METHODS: The sensor plasmids were all created by inserting a heavy metal responsive element into BamHI and XhoI restriction sites of vector pCSS810 in front of the firefly luciferase gene by using standard recombinant-DNA techniques. The promoter/operator elements were isolated, and generated by Polymerase Chain Reaction (PCR) using specific oligonucleotide primers. The plasmids were expressed in different hosts, most often in E. coli and S. aureus in order to obtain maximal and specific response to each of the metal tested. Conditions for optimal performance of sensor bacteria were determined. In order to test the suitability of sensors for environmental analysis, soil samples from contaminated areas and water samples from environmental sources were measured. Water samples were from relatively clean areas and were therefore spiked with different metals.

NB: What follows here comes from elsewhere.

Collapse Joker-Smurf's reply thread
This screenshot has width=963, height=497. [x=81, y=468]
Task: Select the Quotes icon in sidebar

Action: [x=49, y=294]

The quantification of light emission was done with a microtiter plate luminometer (Labsystems Luminoscan). Sensor cells were also freeze-dried to ensure the reagent like usage.

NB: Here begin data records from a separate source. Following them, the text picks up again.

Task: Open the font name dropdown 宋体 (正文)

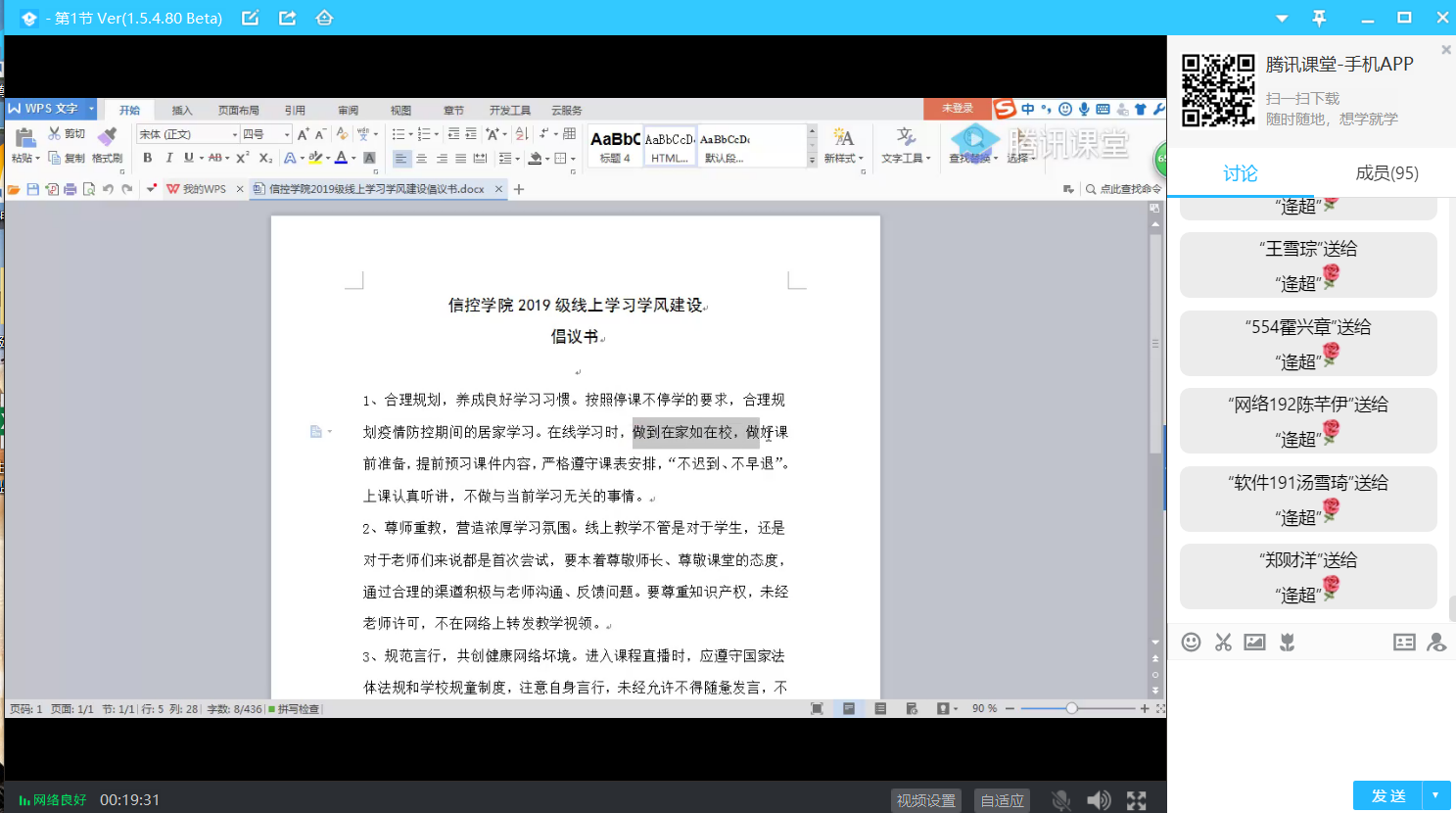Action: [186, 134]
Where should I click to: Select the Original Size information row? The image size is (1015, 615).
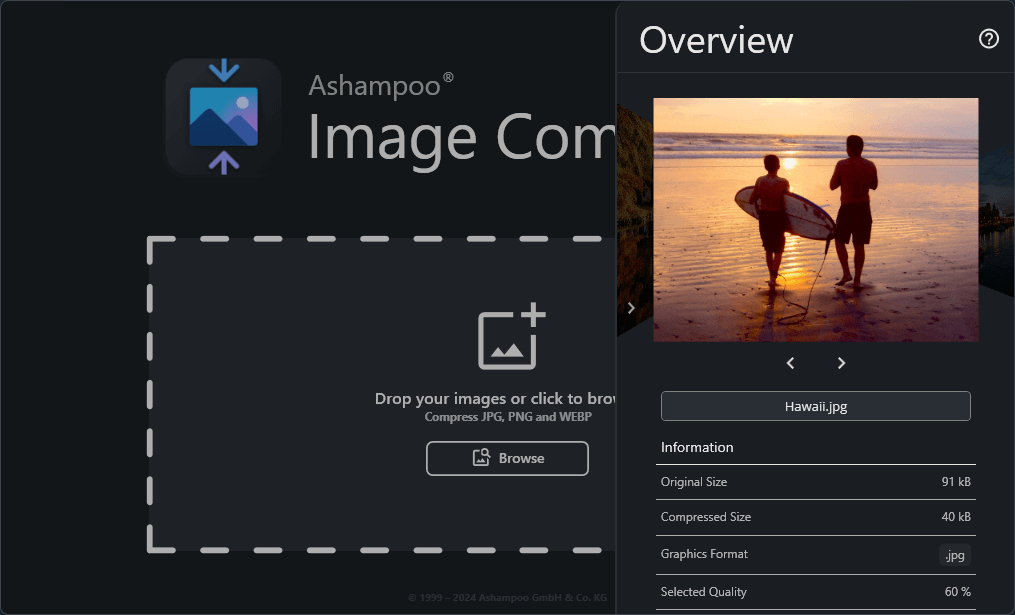(x=815, y=482)
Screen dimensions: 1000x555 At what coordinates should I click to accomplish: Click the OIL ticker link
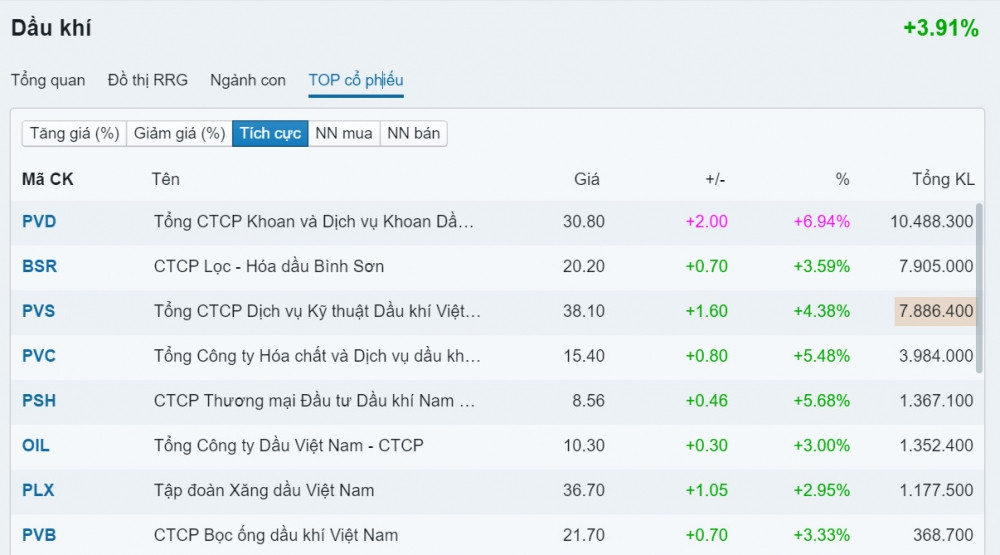(36, 445)
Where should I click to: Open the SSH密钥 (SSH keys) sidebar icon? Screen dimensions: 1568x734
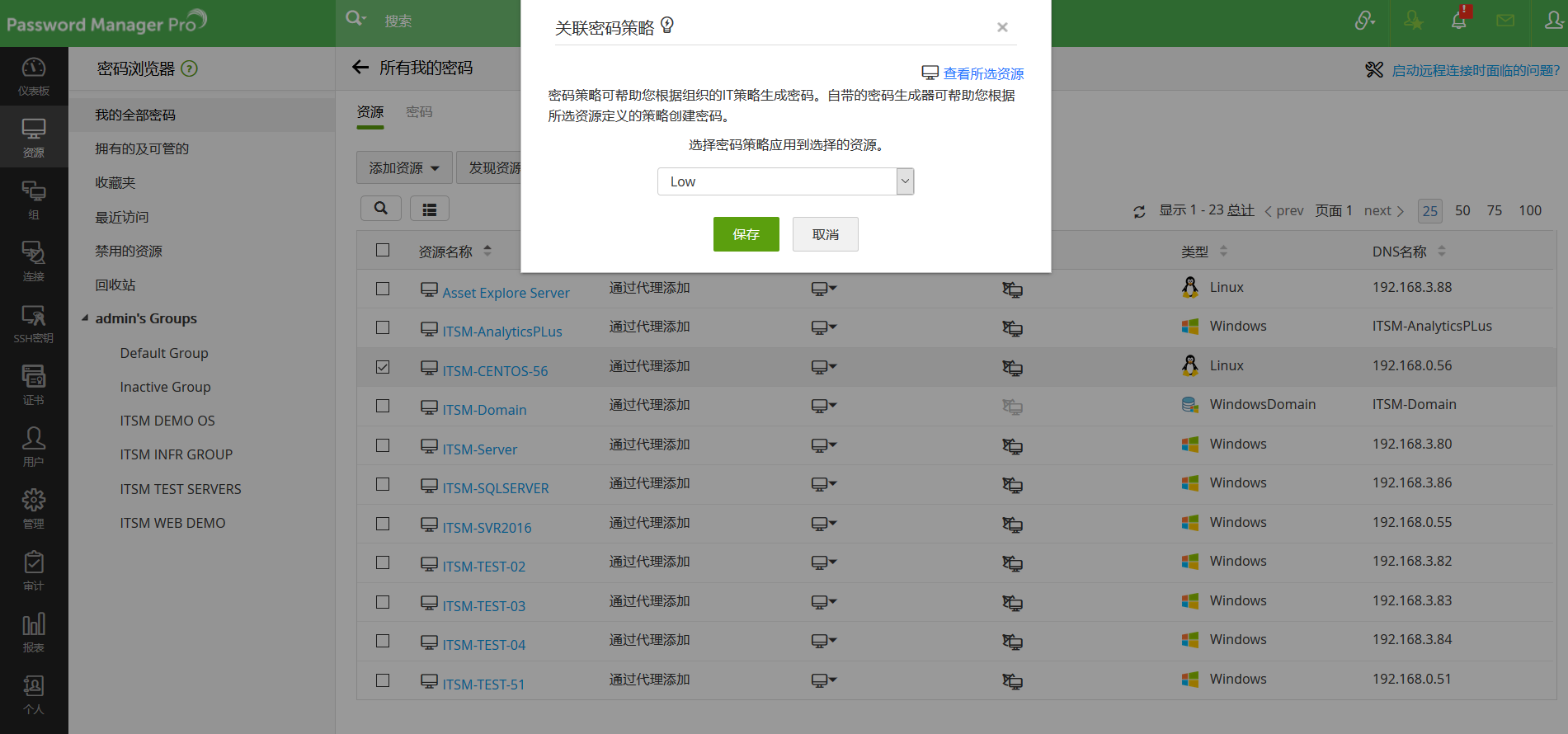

RESULTS: The biosensors developed responded to mercury, cadmium, lead, arsenite and antimonite. The lowest detectable concentrations were 1 fM for mercury, 10 nM for cadmium, 33 nM for lead, 100 nM for arsenite and 33 nM for antimonite. The time needed for induction to occur was only minutes, but optimal induction times were 1-2 hours. The sensors were specific and other ions tested did not notably interfere with the measurement. Bacteria survived freeze-drying and their ability to induce luciferase production in the presence of a metal was stored. Analysis of water and soil samples was done with freeze-dried bacteria and showed that it is possible to use these biosensors also for bioavailability measurements of environmental samples.
CONCLUSIONS: The described sensors complement chemical analysis of metals by distinguishing bioavailable metal from total metal contents of samples. The system together with sensors detecting total toxicity can be immobilized to perform automated real-time measurements of various environmental samples.